Describe the brief/objective of the direct campaign.
Research has shown that even brief exposure to images of ultra thin models negatively affects body image in girls and women that can lead to eating disorders. Our objective was to bring awareness to this problem among its key perpetrators – fashion leaders and marketers – in such a way that made them think before they cast, and ultimately broaden their definition of beauty.

Explain why the creative execution was relevant to the product or service.
The ad was entirely relevant to both fashion leaders and marketers precisely because it wasn't an ad but an article of clothing – one that forced the target to put themselves in the average woman's shoes or indeed bodies.

Describe the creative solution to the brief/objective with reference to the projected response rates and desired outcome.
Our solution was to send those guilty of casting ultra-thin models an impossibly tiny T-shirt with the instructions: 'Please try this on to experience how your ads make us feel'. It was a lighthearted yet poignant reminder to cast responsibly so as to stem the rise of eating disorders and body hatred among girls and women. We provided them with a URL where they could learn more and sign an actual pledge to cast responsibly and retouch minimally.

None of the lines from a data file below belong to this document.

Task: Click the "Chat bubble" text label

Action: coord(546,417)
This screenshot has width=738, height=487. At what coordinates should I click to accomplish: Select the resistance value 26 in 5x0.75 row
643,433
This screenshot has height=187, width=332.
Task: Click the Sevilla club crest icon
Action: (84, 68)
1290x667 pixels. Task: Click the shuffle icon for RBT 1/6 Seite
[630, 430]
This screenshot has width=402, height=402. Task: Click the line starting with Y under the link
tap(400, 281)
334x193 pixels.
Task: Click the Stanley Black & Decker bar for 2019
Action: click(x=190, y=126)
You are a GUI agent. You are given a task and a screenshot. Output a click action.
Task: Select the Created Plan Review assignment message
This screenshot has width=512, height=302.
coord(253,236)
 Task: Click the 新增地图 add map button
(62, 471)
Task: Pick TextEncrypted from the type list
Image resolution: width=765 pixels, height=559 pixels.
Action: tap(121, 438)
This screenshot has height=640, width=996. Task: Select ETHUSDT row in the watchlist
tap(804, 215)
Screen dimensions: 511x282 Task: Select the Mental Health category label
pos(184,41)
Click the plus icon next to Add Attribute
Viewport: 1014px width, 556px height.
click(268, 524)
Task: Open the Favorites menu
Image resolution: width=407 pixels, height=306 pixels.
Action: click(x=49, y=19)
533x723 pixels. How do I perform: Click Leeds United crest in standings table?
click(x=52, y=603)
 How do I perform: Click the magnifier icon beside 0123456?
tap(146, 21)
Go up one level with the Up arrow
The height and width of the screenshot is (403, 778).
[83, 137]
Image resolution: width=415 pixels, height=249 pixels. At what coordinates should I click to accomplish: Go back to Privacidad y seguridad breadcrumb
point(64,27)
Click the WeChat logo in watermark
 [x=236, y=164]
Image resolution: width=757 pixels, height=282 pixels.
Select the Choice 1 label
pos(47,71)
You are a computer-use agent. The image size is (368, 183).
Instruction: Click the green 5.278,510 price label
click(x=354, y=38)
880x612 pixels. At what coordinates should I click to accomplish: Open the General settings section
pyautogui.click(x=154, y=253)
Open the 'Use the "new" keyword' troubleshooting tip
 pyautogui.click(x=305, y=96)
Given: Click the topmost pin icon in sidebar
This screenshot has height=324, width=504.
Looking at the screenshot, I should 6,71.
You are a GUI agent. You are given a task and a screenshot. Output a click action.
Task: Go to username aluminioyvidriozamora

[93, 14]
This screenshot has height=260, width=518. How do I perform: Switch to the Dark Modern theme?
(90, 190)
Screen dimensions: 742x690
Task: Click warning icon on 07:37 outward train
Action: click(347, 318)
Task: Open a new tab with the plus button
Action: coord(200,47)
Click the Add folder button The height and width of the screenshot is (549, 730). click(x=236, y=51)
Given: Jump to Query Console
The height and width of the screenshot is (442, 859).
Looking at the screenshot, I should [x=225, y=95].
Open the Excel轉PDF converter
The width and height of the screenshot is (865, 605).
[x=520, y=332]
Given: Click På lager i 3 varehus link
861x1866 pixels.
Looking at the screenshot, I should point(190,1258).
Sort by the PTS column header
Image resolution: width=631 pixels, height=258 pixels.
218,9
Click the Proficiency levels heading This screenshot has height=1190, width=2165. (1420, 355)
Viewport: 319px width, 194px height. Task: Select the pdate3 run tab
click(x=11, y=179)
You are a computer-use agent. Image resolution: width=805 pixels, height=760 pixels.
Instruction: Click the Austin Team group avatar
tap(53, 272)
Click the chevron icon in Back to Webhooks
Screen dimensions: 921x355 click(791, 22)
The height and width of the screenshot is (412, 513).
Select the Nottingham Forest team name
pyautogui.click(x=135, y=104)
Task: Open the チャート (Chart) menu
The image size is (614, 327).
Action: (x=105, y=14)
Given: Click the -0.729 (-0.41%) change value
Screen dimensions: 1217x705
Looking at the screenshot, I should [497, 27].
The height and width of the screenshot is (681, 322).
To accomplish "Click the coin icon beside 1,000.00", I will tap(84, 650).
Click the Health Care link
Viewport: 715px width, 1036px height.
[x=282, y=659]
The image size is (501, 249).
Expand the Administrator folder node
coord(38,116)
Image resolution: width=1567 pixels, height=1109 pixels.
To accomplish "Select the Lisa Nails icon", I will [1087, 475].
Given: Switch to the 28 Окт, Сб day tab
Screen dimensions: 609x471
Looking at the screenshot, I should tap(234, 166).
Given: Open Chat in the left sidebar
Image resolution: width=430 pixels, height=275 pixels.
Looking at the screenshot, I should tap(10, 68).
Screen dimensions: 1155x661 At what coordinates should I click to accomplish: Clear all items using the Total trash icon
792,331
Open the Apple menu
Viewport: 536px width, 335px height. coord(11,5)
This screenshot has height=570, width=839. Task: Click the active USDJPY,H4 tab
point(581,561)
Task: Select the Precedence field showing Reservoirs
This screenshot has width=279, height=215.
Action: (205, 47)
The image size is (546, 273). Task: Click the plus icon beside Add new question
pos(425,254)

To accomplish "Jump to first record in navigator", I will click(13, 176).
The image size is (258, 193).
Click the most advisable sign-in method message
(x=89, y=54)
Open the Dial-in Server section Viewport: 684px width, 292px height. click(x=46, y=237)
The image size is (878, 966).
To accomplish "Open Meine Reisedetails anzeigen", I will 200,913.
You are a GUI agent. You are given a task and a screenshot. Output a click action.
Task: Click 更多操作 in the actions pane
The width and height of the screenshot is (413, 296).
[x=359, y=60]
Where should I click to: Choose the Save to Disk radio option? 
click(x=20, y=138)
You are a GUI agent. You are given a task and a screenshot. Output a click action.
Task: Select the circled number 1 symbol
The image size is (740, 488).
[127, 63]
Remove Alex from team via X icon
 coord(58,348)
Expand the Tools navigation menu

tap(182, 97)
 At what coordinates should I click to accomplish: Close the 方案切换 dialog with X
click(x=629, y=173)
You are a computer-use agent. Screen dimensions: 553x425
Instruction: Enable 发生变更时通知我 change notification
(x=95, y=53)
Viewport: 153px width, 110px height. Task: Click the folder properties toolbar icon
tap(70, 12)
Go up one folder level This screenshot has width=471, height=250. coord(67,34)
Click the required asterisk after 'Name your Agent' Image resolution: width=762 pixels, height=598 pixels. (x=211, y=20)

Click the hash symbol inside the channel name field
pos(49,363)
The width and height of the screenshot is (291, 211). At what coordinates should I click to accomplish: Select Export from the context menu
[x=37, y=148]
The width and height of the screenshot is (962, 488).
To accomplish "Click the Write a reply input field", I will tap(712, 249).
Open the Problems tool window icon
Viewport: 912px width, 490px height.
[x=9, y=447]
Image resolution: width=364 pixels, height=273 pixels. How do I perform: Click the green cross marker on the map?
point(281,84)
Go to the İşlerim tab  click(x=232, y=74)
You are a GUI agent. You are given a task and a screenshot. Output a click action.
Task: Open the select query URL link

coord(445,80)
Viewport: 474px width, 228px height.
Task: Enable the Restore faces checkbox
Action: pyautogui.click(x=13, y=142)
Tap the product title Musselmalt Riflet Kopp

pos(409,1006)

Describe the results in as much detail as possible with particular reference to the RESPONSE of the target audience including deliverability statistics, response rates, click throughs, sales cost per response, relationships built and overall return on investment.
The t-shirt garnered national and international media coverage from as far away as the UK and Japan including a front page article in a national newspaper. It sparked thousands of conversations online about the need for a change. Traffic to NEDIC’s website rose 250% following the launch of the campaign. The T-shirt showed up on numerous marketing and fashion blogs, and it was described by the editor of one of Canada’ leading fashion magazines as ‘brilliant’.